The transformation at $T$ given by $w=kz/(i+z)$ where $z\neq -i$, $k$ is a real number, maps the complex number $2+i$ in the $z$-plane to its image $1/2(3-i)$ in the $w$-plane.
a) Show that $k=2$
Point $P$ represents the complex number $z$ where $|z|=\sqrt{3}$. $T$ maps the point $P$ to point $Q$ in the w-plane.
b) Show that the locus of $Q$ is a circle with the cartesian equation given by: $(u-3)^2+v^2=3$ for $u, v\in\mathbb{R}$.
$T$ maps the point $z_0$ in the locus of $P$ to the point $w_0$ in the locus of $Q$, where the acute angle $\arg w_0$ is as large as possible.
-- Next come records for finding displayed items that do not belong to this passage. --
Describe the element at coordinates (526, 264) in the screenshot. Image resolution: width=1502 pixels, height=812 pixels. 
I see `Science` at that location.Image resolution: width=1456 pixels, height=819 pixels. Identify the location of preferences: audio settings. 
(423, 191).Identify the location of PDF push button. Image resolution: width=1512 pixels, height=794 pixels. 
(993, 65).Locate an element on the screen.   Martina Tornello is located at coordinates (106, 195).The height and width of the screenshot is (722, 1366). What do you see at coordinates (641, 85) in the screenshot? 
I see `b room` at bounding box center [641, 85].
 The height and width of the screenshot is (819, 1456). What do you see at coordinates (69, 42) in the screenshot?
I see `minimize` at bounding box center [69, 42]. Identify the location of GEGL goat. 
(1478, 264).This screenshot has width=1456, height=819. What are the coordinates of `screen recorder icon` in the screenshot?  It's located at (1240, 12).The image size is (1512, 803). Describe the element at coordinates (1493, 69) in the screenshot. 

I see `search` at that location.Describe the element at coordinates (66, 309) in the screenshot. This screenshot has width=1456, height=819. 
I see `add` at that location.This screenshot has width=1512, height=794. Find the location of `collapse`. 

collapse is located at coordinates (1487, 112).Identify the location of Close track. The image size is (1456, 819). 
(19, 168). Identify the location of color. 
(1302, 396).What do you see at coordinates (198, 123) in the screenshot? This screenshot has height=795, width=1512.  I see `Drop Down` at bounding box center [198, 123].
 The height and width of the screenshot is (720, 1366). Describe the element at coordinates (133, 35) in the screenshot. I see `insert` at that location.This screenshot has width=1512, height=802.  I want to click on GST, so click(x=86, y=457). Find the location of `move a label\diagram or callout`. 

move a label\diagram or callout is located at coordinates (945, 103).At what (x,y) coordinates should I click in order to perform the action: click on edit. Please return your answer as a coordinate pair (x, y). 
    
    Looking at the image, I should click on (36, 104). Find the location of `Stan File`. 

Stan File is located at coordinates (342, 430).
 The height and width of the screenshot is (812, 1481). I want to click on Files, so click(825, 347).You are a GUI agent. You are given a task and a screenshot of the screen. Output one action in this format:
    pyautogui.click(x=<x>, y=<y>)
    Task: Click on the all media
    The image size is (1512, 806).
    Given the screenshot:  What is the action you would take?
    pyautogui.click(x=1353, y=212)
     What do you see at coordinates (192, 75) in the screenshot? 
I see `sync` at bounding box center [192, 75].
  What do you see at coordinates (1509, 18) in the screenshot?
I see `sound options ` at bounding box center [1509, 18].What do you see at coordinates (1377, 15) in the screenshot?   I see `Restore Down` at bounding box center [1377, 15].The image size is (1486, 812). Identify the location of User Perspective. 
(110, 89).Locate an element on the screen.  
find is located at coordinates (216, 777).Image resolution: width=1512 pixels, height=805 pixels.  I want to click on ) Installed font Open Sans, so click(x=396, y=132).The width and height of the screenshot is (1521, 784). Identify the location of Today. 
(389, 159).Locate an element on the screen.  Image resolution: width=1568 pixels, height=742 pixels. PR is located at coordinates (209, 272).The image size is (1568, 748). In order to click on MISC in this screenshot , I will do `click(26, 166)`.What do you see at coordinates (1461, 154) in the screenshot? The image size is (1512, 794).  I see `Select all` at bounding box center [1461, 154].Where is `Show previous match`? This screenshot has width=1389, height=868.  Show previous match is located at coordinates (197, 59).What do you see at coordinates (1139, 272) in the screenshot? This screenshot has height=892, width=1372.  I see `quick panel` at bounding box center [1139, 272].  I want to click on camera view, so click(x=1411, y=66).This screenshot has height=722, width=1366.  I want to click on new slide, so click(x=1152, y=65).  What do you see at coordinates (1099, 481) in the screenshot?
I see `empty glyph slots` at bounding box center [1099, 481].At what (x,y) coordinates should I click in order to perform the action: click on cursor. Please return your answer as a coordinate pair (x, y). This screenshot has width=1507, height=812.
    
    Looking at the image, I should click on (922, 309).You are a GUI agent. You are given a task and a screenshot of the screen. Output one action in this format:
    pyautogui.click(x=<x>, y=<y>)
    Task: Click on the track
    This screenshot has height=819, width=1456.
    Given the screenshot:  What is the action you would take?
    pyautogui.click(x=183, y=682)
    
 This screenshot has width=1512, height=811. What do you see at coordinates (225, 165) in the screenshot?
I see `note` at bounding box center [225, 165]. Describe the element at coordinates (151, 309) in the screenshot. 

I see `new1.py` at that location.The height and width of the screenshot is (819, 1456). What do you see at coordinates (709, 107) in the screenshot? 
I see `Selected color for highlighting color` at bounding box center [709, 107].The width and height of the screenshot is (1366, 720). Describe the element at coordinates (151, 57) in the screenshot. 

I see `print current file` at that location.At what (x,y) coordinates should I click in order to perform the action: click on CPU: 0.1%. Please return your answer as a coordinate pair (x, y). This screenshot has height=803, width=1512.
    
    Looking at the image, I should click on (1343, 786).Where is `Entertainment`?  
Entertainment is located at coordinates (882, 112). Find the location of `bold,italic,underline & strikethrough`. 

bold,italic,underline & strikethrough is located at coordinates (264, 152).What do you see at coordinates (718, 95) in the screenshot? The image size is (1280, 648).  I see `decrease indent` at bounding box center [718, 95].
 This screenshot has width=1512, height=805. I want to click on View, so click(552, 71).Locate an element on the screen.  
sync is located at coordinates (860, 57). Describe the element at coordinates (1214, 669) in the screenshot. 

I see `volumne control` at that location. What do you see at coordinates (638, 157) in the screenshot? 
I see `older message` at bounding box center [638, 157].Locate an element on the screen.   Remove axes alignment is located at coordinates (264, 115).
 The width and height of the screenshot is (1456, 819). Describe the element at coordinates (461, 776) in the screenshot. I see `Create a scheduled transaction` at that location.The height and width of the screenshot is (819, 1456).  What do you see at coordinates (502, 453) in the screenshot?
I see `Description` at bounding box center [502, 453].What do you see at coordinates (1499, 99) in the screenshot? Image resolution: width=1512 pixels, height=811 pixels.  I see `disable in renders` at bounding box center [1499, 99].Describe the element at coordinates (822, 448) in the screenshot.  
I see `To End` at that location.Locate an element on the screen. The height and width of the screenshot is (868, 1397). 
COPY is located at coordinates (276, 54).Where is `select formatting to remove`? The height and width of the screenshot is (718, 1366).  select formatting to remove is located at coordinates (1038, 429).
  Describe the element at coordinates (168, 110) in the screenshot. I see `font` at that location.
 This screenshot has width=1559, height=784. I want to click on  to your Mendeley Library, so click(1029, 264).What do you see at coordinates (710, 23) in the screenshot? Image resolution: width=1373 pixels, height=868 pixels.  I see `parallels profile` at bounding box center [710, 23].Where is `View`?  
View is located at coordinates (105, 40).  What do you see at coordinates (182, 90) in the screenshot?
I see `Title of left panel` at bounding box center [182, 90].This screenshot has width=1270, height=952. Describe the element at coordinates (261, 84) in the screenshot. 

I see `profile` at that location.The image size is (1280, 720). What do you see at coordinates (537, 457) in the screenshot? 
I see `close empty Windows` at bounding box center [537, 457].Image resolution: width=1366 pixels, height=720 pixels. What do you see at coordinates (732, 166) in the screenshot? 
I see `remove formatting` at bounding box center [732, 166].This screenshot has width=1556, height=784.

c) Find the exact value of $|i+z_0|$
I did part (a) easily, but I couldn't do part (b). So far I did this: $$ iw=z(2-w)\Rightarrow z=iw/(2-w)\Rightarrow |z|=\left|\frac{iw}{2-w}\right|\Rightarrow \sqrt{3}=\frac{|iw|}{|(2-w)|}$$
for part (b), assuming $|z| = \sqrt 3, k = 2$, $$w = {kz \over i + z} = {kz(-i+\bar z) \over (i + z)(-i +\bar z)} = {k|z|^2-ikx + ky \over 1 + |z|^2 +ix + y -ix + y} ={k|z|^2+ ky -ikx \over 1 + |z|^2 + 2y} = {6 + 2y - 2ix \over 4 + 2y}$$
if $w = u + iv,$ then $$u = {3 + y \over 2 + y}, v = {-x \over 2 + y}$$
now we need to solve this for $x, y.$ we find $$y = {2u-3 \over 1 - u}, x = {v \over 1 - u}$$
the fact $x^2 + y^2 = 3$ translates to $$(2u-3)^2 + v^2 = 3(1-u)^2$$ which simplifies to $$(u-3)^2 + v^2 = 3$$
i don't know if there are still some mistakes. again, please check it out.